Before the march, masked protesters threw firebombs and used bazooka-like tubes to launch firecrackers at riot police, who hit back with tear gas to disperse the group on a street near the airport. Around 15 people were detained.

Protesters also blocked the main road to the airport for an hour. Police vehicles picked up passengers walking with their suitcases along the road.

Thousands protested in several other cities, including Chilpancingo, the capital of Guerrero, the violence-plagued southern state where the students vanished nearly two months ago.

Thousands more marched in Bolivia and some 200 took to the streets in El Salvador.

Mexico and Real Madrid football star Javier “Chicharito” Hernandez tweeted a picture of himself wearing a black hoodie and the hashtag #WeAreAllAyotzinapa, referring to the young men’s Ayotzinapa teacher-training college.

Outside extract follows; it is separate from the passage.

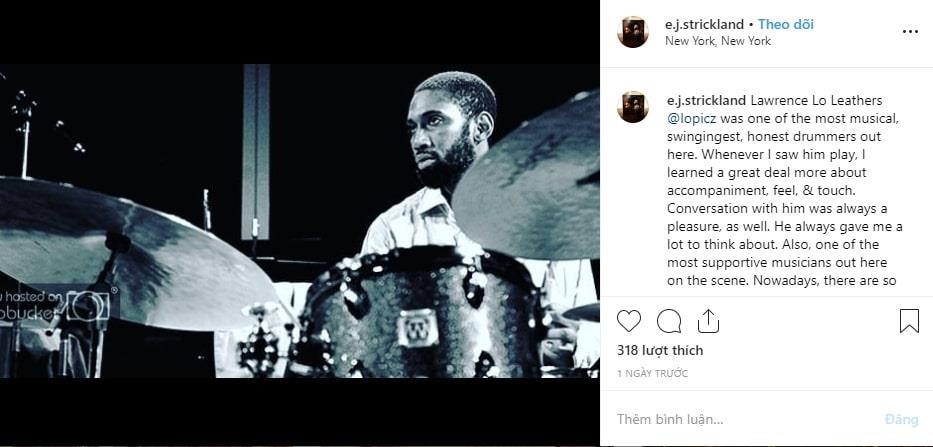Viewport: 933px width, 447px height.
Task: Click the caption text paragraph
Action: pyautogui.click(x=784, y=190)
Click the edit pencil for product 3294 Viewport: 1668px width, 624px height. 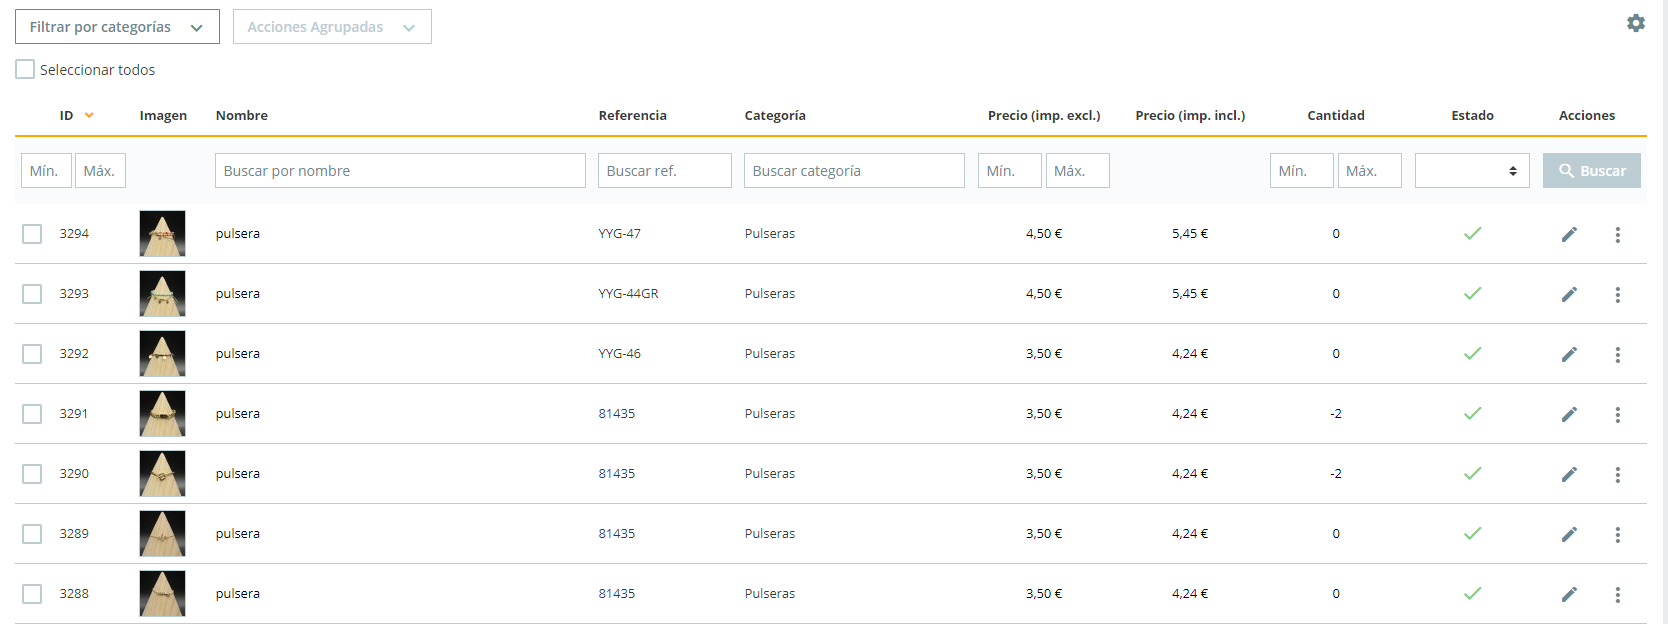(1569, 234)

“This is a nationwide problem. Nothing like this happened before and Pena Nieto doesn’t care, he’s useless,” said Luis Angel Garcia, a 19-year-old Ayotzinapa student.

‘Mexico is hurting’

With the annual parade called off, Pena Nieto led a ceremony with top officials at the Campo Marte military field, where he and the defense minister denounced violent protests.

“Mexico is hurting, but the only path to soothe this pain is through peace and justice,” he said, hours after making his personal assets public to quell conflict of interest allegations over his wife’s mansion.

Defense Minister Salvador Cienfuegos said violence “only leads to national failure, social backwardness, ungovernability, instability.”

The crisis erupted after the mayor of the city of Iguala ordered police to confront students on September 26, sparking a night of violence that left six people dead and 43 missing, authorities say.

Members of the Guerreros Unidos drug gang told investigators they killed the students and burned the bodies after police had handed them over.

Officials stopped short of declaring the students dead pending an Austrian university’s DNA tests on charred bones. Federal authorities continue to search for them in Guerrero.

Parents distrust government

Buses carrying parents of the missing students joined the march after a week-long tour of the country to voice their anger over the government’s handling of the case.

Highlighting their deep distrust of the government, they refuse to accept that the students are dead and say they will only trust DNA test results from independent foreign forensic experts.

“We are moving forward, until the end, until they reappear,” Epifanio Alvarez, father of a missing student, told AFP.

“The situation is bad. There are many missing people all over the country.”